A recent case discusses an interesting (and becoming more common) situation where a building is registered as a condominium, but also operated as a retirement home under the Retirement Homes Act, 2010. An action was commenced by certain unit owners against the condominium and various corporations involved in the operation of the retirement home. The owners claimed that the defendants breached the declaration, by-laws, and Retirement Homes Act, 2010, by acting in a discriminatory manner against some of the owners. The owners sought an order that: 1) required the defendants to ensure that at least 2 directors are independent of the defendants; 2) required the defendants to use an agreement that sets out the services program with mandatory fees in accordance with the by-laws; and 3) damages in the amount of $50,000.
The main source of conflict appeared to be that the defendants did not require their own tenants (about 113 of the 124 units) to pay service fees charged to the occupants who owned their units (11 units). The defendants claimed they did charge for services, but the fees were built into the lease agreements. The defendants acknowledged that the managers had discretion to offer discounts and other incentives to their tenants.
The case includes a discussion of the oppression remedy found in section 135 of the Act. The defendants claimed the owners needed to prove bad faith to be successful in their claim. The court disagreed. The court found that the defendants had acted in a manner that was inconsistent with the declaration and by-laws by offering different service agreements to its own tenants and requiring the other owners to pay more. At paragraphs 37 and 38 the court said:
 In my view, the plaintiffs reasonably expected that all occupants of McCarthy Place would be treated equally and charged the same amount for services. The defendants have not complied with the declaration and bylaw. They have not ensured that all occupants be treated equally. They have not ensured that all occupants be charged the same amount for services. In doing so, the defendants have received an unfair advantage in renting their units, in that they have been able to offer incentives not available to the plaintiffs.
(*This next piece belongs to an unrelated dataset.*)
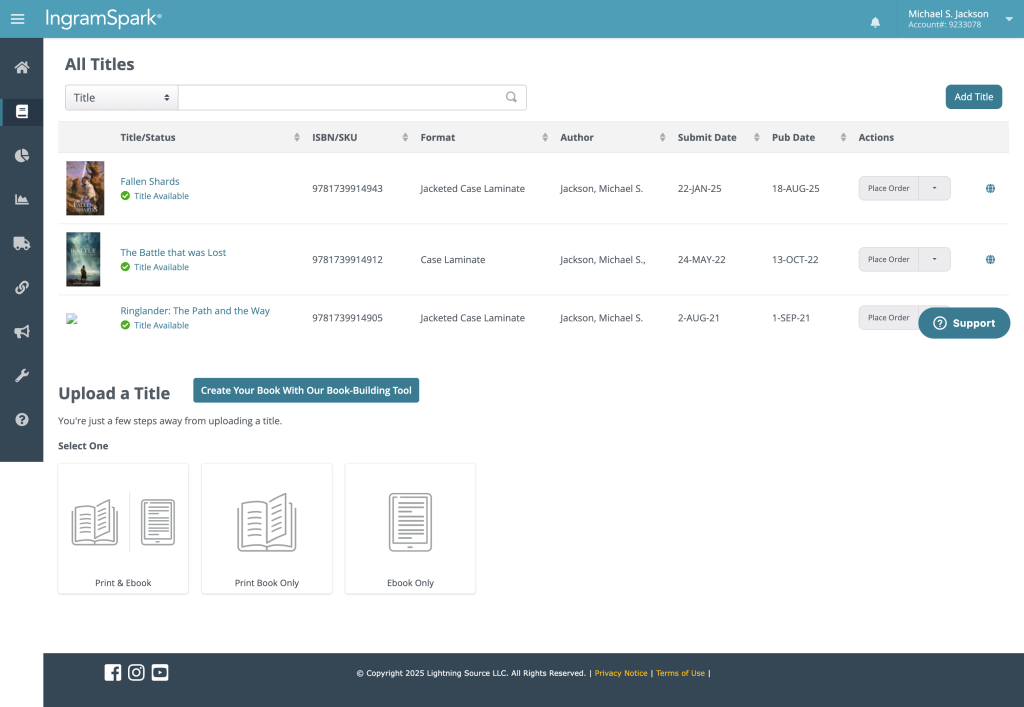Expand Place Order arrow for Fallen Shards
The image size is (1024, 707).
pos(934,188)
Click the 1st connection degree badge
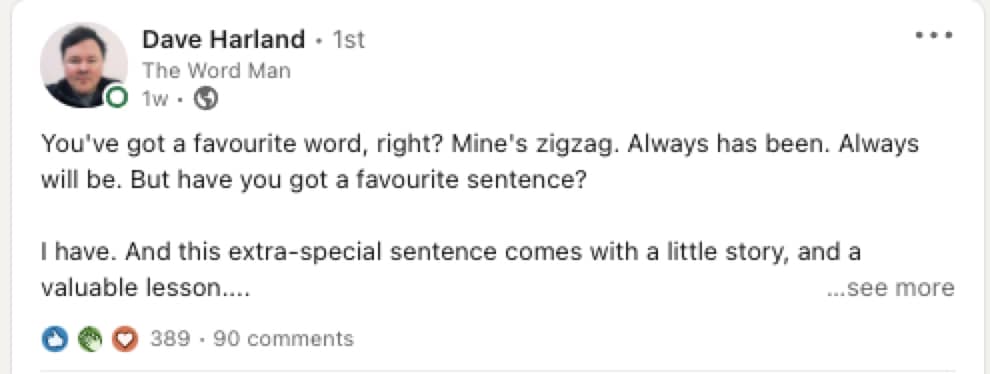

 In my view, the defendants’ conduct, described above, is unfairly prejudicial to the plaintiffs and unfairly disregards the interests of the plaintiffs. Given that, it falls within conduct defined by the Condominium Act, 1998, s. 135. The section refers to conduct that is “oppressive or unfairly prejudicial to the applicant or unfairly disregards the interests of the applicant”. Conduct need not be oppressive to engage the remedy – it need only be unfairly prejudicial or unfairly disregard an owner’s interests. On my reading of the section, a finding of bad faith is not necessary.
The court then turned to the relief sought by the owners. The court was not satisfied that the relief requested was the least intrusive. The court ordered the defendants to comply with the declaration and by-laws by requiring all occupants to enter into the same services agreement with the manager. The court declined to make an order amending the by-laws to require directors be unrelated to the defendants as it was satisfied that the Act contained sufficient protections to deal with conflicts at the board level. Finally, with respect to damages, the owners had not provided evidence of any actual damages and the court was not prepared to award damages in the absence of proof (although it suggested that the court may do so in some instances where it was appropriate to do so).